What will I do to moisturize my situation, you ask? I plan to incorporate weekly deep treatments (haha, maybe), and shea butter for sealing. During the summer months I alternate between Devacurl Set it Free (SIF) and shea to seal my wet, conditioner laden ends. In the winter, my hair seems to crave the heaviness of shea so I usually shelf the SIF. As for styling, I will continue to do Twist-n-Curls and plan to dibble and dabble in protective styles, utilizing Curlformer sets.

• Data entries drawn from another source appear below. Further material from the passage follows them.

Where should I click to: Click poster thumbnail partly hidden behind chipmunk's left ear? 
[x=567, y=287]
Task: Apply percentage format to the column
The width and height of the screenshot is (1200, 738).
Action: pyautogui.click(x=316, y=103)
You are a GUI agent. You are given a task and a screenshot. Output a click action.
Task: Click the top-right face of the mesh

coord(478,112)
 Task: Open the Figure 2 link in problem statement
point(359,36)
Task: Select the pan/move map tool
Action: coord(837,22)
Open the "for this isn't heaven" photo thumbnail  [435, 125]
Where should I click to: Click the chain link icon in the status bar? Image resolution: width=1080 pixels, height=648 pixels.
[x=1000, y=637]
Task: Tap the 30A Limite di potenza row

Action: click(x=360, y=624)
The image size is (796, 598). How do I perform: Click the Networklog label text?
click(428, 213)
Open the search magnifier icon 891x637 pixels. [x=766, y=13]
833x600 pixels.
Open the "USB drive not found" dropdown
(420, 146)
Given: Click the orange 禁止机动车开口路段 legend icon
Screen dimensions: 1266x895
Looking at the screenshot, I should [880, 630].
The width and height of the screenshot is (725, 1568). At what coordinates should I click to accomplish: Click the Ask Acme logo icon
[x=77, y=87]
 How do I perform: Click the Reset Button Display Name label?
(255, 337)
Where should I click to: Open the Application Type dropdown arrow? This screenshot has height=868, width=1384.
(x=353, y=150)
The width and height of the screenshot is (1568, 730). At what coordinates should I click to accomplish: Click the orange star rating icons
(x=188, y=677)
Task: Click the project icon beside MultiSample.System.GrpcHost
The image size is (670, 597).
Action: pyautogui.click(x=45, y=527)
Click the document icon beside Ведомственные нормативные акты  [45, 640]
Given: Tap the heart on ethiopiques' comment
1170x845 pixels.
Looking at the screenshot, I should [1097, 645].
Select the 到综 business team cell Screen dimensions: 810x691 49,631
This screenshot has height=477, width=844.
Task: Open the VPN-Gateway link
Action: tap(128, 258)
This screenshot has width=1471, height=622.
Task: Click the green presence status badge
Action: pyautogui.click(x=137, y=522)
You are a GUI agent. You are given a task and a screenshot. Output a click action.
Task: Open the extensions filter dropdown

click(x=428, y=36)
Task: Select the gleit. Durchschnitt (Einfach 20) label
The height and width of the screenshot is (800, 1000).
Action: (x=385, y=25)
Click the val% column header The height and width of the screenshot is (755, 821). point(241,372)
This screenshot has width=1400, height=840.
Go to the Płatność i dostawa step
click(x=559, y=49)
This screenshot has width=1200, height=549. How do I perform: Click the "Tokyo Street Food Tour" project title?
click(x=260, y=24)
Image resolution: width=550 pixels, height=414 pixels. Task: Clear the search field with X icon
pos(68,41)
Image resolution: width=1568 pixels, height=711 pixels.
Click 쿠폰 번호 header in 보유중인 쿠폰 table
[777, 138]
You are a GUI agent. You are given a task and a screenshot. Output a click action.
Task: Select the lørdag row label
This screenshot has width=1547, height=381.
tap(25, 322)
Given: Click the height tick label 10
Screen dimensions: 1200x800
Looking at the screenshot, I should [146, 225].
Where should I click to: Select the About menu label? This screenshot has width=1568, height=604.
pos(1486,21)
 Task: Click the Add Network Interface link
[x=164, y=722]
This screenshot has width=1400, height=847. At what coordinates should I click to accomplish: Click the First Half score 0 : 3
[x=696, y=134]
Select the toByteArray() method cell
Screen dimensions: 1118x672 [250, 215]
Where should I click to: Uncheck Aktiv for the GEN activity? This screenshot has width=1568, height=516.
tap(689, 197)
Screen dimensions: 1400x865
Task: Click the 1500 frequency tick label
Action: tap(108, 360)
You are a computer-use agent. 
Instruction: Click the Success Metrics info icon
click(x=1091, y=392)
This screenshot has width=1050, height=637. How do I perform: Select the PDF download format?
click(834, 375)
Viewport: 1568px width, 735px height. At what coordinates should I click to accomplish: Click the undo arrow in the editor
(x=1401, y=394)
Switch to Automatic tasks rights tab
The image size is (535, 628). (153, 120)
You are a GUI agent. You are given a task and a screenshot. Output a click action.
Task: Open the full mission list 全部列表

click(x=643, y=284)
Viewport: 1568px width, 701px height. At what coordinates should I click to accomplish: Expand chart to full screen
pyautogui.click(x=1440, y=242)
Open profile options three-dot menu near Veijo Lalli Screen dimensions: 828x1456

According to The Curl Whisperer, our resident curly expert, we should avoid humectancts in the winter:

In very low moisture areas, dry climates, or during the wintertime, humectants can actually dry the hair out further by absorbing water from the hair itself when there is no moisture in the surrounding atmosphere. Because the sole purpose of a humectant is to find and absorb moisture, it will find it and take it wherever it can get it--and that includes yanking out the moisture from inside your curly locks, leaving you with a dry, frizzy mess.--Tiffany, The Curl Whisperer
Examples of humectants (taken from NaturallyCurly.com):
  • Diols and Triols: propylene glycol 1,2,6, hexanetriol, butylene glycol, dipropylene glycol, hexylene glycol, Glycerin, triethylene glycol, erythritol capryl glycol, phytantriol hexanediol or -triol, beeswax
  • Humectants of biological origin: panthenol, sodium PCA, hyaluronic acid, inositol, glycogen
  • Sugars and modified sugars: sorbitol, polyglyceryl sorbitol, glucose, fructose, xylitol, honey
  • Hydrolyzed proteins: elastin, collagen, silk keratin, hydrolized wheat
  • Ethers: Isoceteth-x, Isolaureth-x, Laneth-x, Laureth-x, Steareth-x, PEG-x (polyethylene glycol), Silicone copolyols

*I bolded the one's I run into the most, for your convenience!


TRY:
-Curl Junkie Rehab Moisturizing Hair Treatment
-DevaCare One Condition
-Jessicurl Aloeba Daily Conditioner
-Jessicurl Too Shea
-Jessicurl Weekly Deep Treatment
-Aubrey Organics Honey Suckle Rose
-Herbal Essence's Hello Hydration or Totally Twisted (Walmart)
-Generic Value Paul Mitchell the Detangler (Sallys)

SHELF:
-Jane Carter Solution Nutrient Replenishing Conditioner
-Curl Junkie Hibiscus and Banana
-Miss Jessies Creme de la Creme
-Oyin Honey Hemp Conditioner
-Elucence
-Generic Value Matrix Conditioning Balm (Sallys)

As the temperature falls, and the humidity lessens, what will you add to (or omit from) your current routine to promote healthy growth, and beautiful, shiny curls?